INSTRUCTIONS TO FOLLOW:
Repeat every entry exactly as it appears.

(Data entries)
□ □ □ □

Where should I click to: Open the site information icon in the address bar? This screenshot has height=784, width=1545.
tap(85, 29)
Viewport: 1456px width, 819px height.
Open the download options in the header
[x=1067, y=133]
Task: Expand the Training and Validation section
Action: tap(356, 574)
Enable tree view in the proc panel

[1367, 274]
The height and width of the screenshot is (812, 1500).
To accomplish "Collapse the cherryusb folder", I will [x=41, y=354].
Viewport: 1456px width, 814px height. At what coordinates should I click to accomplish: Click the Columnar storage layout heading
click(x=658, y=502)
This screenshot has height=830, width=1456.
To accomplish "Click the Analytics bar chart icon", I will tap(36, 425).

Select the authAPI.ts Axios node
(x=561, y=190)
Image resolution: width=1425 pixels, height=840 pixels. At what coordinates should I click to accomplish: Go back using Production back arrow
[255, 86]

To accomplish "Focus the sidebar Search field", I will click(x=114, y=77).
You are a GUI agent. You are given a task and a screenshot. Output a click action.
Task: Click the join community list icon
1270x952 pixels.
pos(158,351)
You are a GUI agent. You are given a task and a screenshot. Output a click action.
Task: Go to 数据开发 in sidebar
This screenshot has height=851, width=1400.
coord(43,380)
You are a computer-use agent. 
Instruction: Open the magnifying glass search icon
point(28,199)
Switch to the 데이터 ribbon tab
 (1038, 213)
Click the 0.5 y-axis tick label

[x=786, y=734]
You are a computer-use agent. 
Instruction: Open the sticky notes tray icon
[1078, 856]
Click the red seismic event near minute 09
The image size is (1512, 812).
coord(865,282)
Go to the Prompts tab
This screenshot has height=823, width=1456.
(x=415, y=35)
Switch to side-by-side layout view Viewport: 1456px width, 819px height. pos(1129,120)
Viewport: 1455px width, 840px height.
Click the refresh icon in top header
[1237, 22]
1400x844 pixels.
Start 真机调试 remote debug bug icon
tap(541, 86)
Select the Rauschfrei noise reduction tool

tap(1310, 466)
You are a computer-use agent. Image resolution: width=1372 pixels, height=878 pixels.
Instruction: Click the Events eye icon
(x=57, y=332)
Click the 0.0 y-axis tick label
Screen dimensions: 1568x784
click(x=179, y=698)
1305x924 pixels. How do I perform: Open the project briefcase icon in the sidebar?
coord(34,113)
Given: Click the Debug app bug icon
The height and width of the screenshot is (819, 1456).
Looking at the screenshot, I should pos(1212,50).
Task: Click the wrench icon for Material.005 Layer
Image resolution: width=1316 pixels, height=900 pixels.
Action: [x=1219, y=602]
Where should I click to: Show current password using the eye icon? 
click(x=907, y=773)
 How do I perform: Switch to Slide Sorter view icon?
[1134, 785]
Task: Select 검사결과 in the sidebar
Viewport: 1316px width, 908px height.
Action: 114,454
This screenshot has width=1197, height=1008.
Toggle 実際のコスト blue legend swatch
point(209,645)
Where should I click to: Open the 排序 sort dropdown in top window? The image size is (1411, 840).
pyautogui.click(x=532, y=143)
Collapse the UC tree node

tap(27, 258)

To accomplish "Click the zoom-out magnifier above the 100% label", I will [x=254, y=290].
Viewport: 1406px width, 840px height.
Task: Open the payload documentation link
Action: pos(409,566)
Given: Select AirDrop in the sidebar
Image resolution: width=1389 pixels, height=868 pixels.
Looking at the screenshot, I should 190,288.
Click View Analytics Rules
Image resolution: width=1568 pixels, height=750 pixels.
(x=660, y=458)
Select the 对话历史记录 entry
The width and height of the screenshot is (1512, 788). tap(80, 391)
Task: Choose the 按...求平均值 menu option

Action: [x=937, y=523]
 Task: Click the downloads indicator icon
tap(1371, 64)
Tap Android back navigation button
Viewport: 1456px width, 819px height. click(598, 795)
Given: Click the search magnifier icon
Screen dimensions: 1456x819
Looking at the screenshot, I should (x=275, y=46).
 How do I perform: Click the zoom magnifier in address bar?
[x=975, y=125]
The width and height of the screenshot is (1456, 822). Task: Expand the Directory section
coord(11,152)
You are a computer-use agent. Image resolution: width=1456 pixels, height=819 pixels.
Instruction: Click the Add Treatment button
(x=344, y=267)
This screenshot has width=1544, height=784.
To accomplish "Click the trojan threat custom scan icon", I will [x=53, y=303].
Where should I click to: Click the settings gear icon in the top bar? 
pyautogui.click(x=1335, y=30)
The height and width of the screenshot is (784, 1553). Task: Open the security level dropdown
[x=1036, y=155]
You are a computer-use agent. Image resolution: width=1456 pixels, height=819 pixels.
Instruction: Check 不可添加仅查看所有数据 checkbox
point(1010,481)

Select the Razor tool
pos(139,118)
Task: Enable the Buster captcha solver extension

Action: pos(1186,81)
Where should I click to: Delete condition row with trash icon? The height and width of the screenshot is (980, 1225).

□ □ □ □

ANSWER SPACE:
Where should I click to: Open the site information icon in the address bar? This screenshot has height=784, width=1545.
tap(85, 29)
Viewport: 1456px width, 819px height.
Open the download options in the header
[x=1067, y=133]
Task: Expand the Training and Validation section
Action: tap(356, 574)
Enable tree view in the proc panel

[1367, 274]
The height and width of the screenshot is (812, 1500).
To accomplish "Collapse the cherryusb folder", I will [x=41, y=354].
Viewport: 1456px width, 814px height. At what coordinates should I click to accomplish: Click the Columnar storage layout heading
click(x=658, y=502)
This screenshot has height=830, width=1456.
To accomplish "Click the Analytics bar chart icon", I will tap(36, 425).

Select the authAPI.ts Axios node
(x=561, y=190)
Image resolution: width=1425 pixels, height=840 pixels. At what coordinates should I click to accomplish: Go back using Production back arrow
[255, 86]

To accomplish "Focus the sidebar Search field", I will click(x=114, y=77).
You are a GUI agent. You are given a task and a screenshot. Output a click action.
Task: Click the join community list icon
1270x952 pixels.
pos(158,351)
You are a GUI agent. You are given a task and a screenshot. Output a click action.
Task: Go to 数据开发 in sidebar
This screenshot has height=851, width=1400.
coord(43,380)
You are a computer-use agent. 
Instruction: Open the magnifying glass search icon
point(28,199)
Switch to the 데이터 ribbon tab
 (1038, 213)
Click the 0.5 y-axis tick label

[x=786, y=734]
You are a computer-use agent. 
Instruction: Open the sticky notes tray icon
[1078, 856]
Click the red seismic event near minute 09
The image size is (1512, 812).
coord(865,282)
Go to the Prompts tab
This screenshot has height=823, width=1456.
(x=415, y=35)
Switch to side-by-side layout view Viewport: 1456px width, 819px height. pos(1129,120)
Viewport: 1455px width, 840px height.
Click the refresh icon in top header
[1237, 22]
1400x844 pixels.
Start 真机调试 remote debug bug icon
tap(541, 86)
Select the Rauschfrei noise reduction tool

tap(1310, 466)
You are a computer-use agent. Image resolution: width=1372 pixels, height=878 pixels.
Instruction: Click the Events eye icon
(x=57, y=332)
Click the 0.0 y-axis tick label
Screen dimensions: 1568x784
click(x=179, y=698)
1305x924 pixels. How do I perform: Open the project briefcase icon in the sidebar?
coord(34,113)
Given: Click the Debug app bug icon
The height and width of the screenshot is (819, 1456).
Looking at the screenshot, I should pos(1212,50).
Task: Click the wrench icon for Material.005 Layer
Image resolution: width=1316 pixels, height=900 pixels.
Action: [x=1219, y=602]
Where should I click to: Show current password using the eye icon? 
click(x=907, y=773)
 How do I perform: Switch to Slide Sorter view icon?
[1134, 785]
Task: Select 검사결과 in the sidebar
Viewport: 1316px width, 908px height.
Action: 114,454
This screenshot has width=1197, height=1008.
Toggle 実際のコスト blue legend swatch
point(209,645)
Where should I click to: Open the 排序 sort dropdown in top window? The image size is (1411, 840).
pyautogui.click(x=532, y=143)
Collapse the UC tree node

tap(27, 258)

To accomplish "Click the zoom-out magnifier above the 100% label", I will [x=254, y=290].
Viewport: 1406px width, 840px height.
Task: Open the payload documentation link
Action: pos(409,566)
Given: Select AirDrop in the sidebar
Image resolution: width=1389 pixels, height=868 pixels.
Looking at the screenshot, I should 190,288.
Click View Analytics Rules
Image resolution: width=1568 pixels, height=750 pixels.
(x=660, y=458)
Select the 对话历史记录 entry
The width and height of the screenshot is (1512, 788). tap(80, 391)
Task: Choose the 按...求平均值 menu option

Action: [x=937, y=523]
 Task: Click the downloads indicator icon
tap(1371, 64)
Tap Android back navigation button
Viewport: 1456px width, 819px height. click(598, 795)
Given: Click the search magnifier icon
Screen dimensions: 1456x819
Looking at the screenshot, I should (x=275, y=46).
 How do I perform: Click the zoom magnifier in address bar?
[x=975, y=125]
The width and height of the screenshot is (1456, 822). Task: Expand the Directory section
coord(11,152)
You are a computer-use agent. Image resolution: width=1456 pixels, height=819 pixels.
Instruction: Click the Add Treatment button
(x=344, y=267)
This screenshot has width=1544, height=784.
To accomplish "Click the trojan threat custom scan icon", I will [x=53, y=303].
Where should I click to: Click the settings gear icon in the top bar? 
pyautogui.click(x=1335, y=30)
The height and width of the screenshot is (784, 1553). Task: Open the security level dropdown
[x=1036, y=155]
You are a computer-use agent. Image resolution: width=1456 pixels, height=819 pixels.
Instruction: Check 不可添加仅查看所有数据 checkbox
point(1010,481)

Select the Razor tool
pos(139,118)
Task: Enable the Buster captcha solver extension

Action: pos(1186,81)
Where should I click to: Delete condition row with trash icon? The height and width of the screenshot is (980, 1225).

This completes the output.